Today is the 200th anniversary of Charles Darwin’s birth, and birthday celebrations are taking place across Australia.

Darwin published On the Origin of Species 150 years ago. His idea of evolution by natural selection revolutionised how we understand the natural world, including ourselves, and has been extended to many other fields including social science, economics, even advertising.

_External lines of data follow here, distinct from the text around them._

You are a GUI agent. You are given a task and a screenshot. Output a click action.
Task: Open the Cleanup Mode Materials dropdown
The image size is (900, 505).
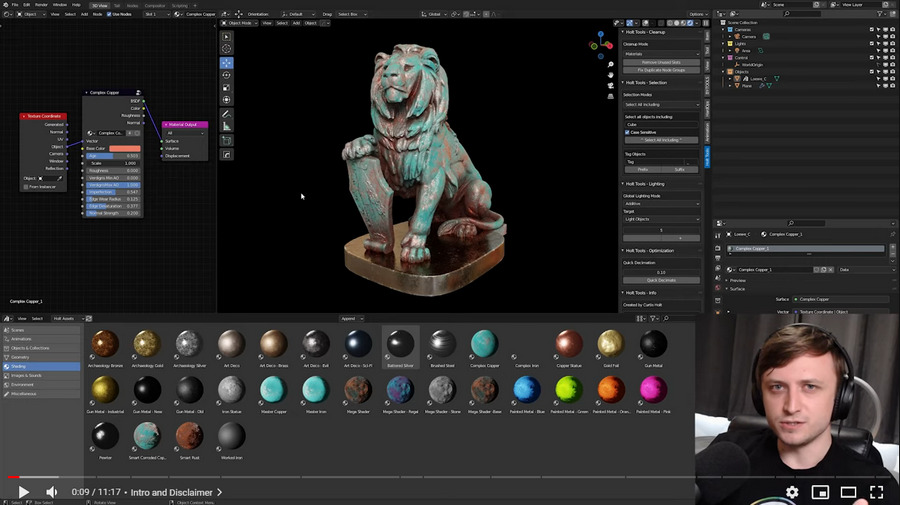tap(661, 53)
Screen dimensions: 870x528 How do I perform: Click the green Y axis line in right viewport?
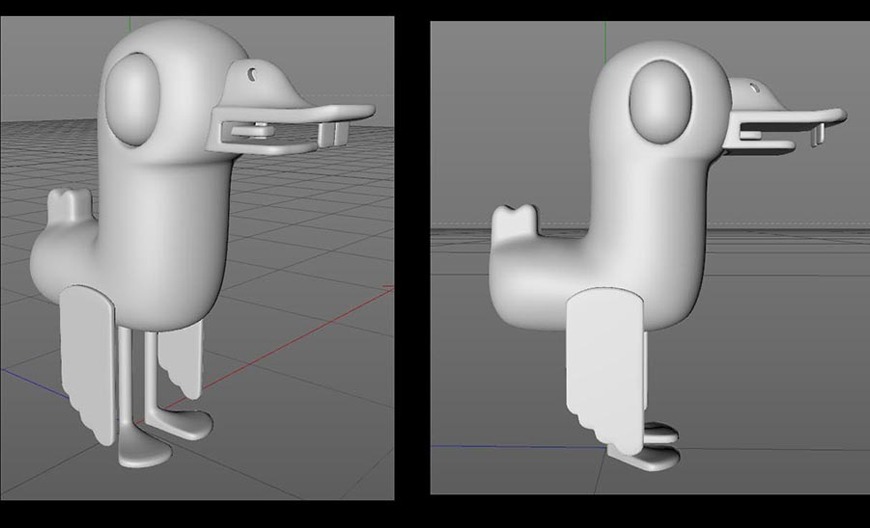pos(605,35)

As part of a whole year celebrating Darwin, birthday celebrations are happening around the country today, including:

  • Eat your way through the evolutionary tree at Evolution – the Dinner at the Melbourne Museum: from primeval soup to meteroric impact surprise. The guest of honour is a great great grandson of Darwin – Chris Darwin.
  • Eat birthday cupcakes at the launch of a new Darwin installation garden display, with scientists at the Royal Botanic Gardens, Sydney.
  • A tree trunk engraved by members of Matthew Flinders 1802 exhibition and the third voyage of the Beagle in 1841 links two expeditions of Queensland’s northern coast. It is part of Charles Darwin – the reluctant revolutionary exhibition, which opens at the Queensland Museum, Brisbane.
  • A 12m long example of one of evolution’s success stories, the crocodilians, is on display at Supercrocodilians – Darwin’s ultimate survival story, an exhibition which opens at the Museum and Art Gallery of the Northern Territory, Darwin.
  • Celebrate with a birthday cake in the café of the Australian Garden and Royal Botanic Gardens, Cranbourne, Victoria.
  • Can the nature versus nurture argument be applied even to our aesthetic taste? Denis Dutton discusses the evolution of our sense of beauty and evolution’s impact on our moral, intellectual and artistic lives when he launches his book The Art Instinct: beauty, pleasure and human evolution in Sydney.
  • Darwin‘s flea: see a flea collected by Darwin as part of Accidental Encounters, which opens at the Macleay Museum, University of Sydney. The exhibition displays correspondence between Thomas Huxley and his Australian fiancée.
  • Darwin, Wallace and the ascent of man free public lecture by Ian Cowan, hosted by the Canberra Skeptics at the Australian National University, Canberra.
  • Charles Sturt University and other scientists from both sides of the NSW-Victorian border will celebrate with cake at a morning tea and evening drinks in Albury.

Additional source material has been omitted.